The ergonomics of your desk can relieve many stresses and prevent repetitiveness when using your computer. The most effective ergonomic changes to make are:
- Move your desk away from the line of any strong artificial lighting, air conditioning or loud noise. You’ll relieve the symptoms and reduce the strain on your body.
- Ensuring that your chair supports your back at a 90 to 110 degree angle prevents slouching and causes you to rest your feet on the ground. This can help with both upper and lower back pain by guiding your muscles to hold you straight.
- Adjust your chair height to allow you to rest your arms on your desk so they run parallel to the floor. Any higher or lower can aggravate shoulder, neck, wrist and arm muscles and joints especially when using a computer keyboard.
- Having a seating position where your knees are below your hips will alleviate lower back pain.
- Your keyboard should be placed close enough to you so that your back may rest flat against the back of your chair. Reaching too far will distort your posture and put pressure on your wrists to type.

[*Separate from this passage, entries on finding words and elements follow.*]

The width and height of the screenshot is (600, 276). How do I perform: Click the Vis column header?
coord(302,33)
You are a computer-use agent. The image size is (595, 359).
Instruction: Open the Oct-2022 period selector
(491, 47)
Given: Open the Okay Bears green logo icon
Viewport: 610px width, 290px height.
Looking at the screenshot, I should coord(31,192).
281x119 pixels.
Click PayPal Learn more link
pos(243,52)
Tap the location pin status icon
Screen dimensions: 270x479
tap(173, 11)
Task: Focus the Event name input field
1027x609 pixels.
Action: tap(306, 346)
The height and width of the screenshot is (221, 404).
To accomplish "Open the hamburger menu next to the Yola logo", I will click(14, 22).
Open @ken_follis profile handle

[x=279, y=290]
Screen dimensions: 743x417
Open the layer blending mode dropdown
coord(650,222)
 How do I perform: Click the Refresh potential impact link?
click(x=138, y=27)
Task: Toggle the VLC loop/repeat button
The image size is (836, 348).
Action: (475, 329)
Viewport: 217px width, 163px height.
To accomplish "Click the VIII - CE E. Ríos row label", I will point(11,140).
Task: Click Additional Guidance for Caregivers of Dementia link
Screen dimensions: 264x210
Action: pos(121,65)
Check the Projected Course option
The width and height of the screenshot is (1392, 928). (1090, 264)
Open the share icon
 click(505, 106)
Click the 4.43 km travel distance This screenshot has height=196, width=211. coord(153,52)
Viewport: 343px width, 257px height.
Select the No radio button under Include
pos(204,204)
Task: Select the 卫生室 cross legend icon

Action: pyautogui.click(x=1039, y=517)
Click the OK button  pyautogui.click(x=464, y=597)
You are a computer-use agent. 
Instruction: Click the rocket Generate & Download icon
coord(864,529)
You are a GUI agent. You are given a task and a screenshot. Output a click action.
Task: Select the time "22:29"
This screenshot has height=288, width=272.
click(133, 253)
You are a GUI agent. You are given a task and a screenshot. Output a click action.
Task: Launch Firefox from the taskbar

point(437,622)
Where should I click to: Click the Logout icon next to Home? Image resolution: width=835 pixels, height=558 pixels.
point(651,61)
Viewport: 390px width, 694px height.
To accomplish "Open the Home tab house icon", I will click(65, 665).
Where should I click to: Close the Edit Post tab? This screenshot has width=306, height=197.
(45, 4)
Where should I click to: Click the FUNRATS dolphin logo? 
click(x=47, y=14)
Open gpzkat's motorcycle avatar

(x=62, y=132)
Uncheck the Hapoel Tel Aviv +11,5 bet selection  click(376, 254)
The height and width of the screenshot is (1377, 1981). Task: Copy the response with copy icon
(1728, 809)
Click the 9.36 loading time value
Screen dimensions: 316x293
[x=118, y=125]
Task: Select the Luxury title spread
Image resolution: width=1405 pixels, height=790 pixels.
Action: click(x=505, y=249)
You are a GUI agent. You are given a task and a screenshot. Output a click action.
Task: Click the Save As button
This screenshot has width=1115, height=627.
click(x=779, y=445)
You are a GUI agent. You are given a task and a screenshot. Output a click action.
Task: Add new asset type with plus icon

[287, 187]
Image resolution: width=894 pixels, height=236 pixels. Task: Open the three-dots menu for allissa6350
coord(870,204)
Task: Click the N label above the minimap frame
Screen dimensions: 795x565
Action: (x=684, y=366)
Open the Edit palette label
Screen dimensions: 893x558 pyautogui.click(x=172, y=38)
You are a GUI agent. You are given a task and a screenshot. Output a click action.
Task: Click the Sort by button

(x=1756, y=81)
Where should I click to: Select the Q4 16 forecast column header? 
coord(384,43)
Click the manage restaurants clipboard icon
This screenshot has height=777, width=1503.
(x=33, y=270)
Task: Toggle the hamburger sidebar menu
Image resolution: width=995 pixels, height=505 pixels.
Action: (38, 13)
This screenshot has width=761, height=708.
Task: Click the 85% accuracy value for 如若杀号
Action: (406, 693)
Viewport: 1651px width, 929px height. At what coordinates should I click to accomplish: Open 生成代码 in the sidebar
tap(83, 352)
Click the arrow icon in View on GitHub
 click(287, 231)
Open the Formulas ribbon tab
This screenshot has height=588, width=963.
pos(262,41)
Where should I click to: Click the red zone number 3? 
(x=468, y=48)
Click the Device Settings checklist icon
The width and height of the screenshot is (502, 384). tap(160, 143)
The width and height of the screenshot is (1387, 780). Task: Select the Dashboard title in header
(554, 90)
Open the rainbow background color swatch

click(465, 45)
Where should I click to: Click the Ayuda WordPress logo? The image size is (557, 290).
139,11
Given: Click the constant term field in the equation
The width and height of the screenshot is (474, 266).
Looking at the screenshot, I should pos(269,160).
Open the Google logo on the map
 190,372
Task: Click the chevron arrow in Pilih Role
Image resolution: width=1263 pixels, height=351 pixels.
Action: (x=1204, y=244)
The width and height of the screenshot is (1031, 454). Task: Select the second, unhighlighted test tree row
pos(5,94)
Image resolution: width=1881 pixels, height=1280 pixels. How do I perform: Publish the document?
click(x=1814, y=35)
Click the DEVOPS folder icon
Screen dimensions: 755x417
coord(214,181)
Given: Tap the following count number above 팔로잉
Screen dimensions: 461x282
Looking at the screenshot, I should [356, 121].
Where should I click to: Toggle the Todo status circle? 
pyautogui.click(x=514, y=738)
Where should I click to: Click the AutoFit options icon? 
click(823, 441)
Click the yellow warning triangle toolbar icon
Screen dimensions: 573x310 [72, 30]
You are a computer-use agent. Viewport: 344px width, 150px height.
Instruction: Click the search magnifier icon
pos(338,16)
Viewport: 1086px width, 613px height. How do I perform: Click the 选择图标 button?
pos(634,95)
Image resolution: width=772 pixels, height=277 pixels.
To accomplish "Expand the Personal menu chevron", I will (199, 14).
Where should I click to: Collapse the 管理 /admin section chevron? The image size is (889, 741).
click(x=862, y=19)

- Your monitor should be placed directly in front of you at an appropriate height to stop you having to look up or down. Having to strain forward, up or down can distort your posture and strain your eyes.
- All objects that you use daily should be placed within reach when sitting down. This alleviates the need to stretch or move much which can help with lower back pain.
- In addition to these positioning changes, many specially designed computer ware and office furniture can be purchased such as mouse mats with wrist rests, posture enhancing desk chairs, keyboard wrist rests and monitor glare protectors.
Step 2: Exercise and stretching to relieve the symptoms
When suffering from MSDs, gentle physical exercise to stretch your muscles and ease joint pain can strengthen and limber both whilst temporarily relieving the pain – if done correctly. Perform these a few times a day or when you feel the need to stretch. Employees should be encouraged to take a short break regularly to get on their feet and move about or do some basic stretches. For example, see Posturite instructions for stretches and useful tips.
Step 3: Senior management buy-in
Managers need to see the importance of preventing and managing MSDs. Without senior management buy-in, companies will see MSDs increase their sickness absence levels, especially as the population ages. Appropriate equipment, ergonomics and promoting physical fitness will help keep employees healthier, more productive and at work.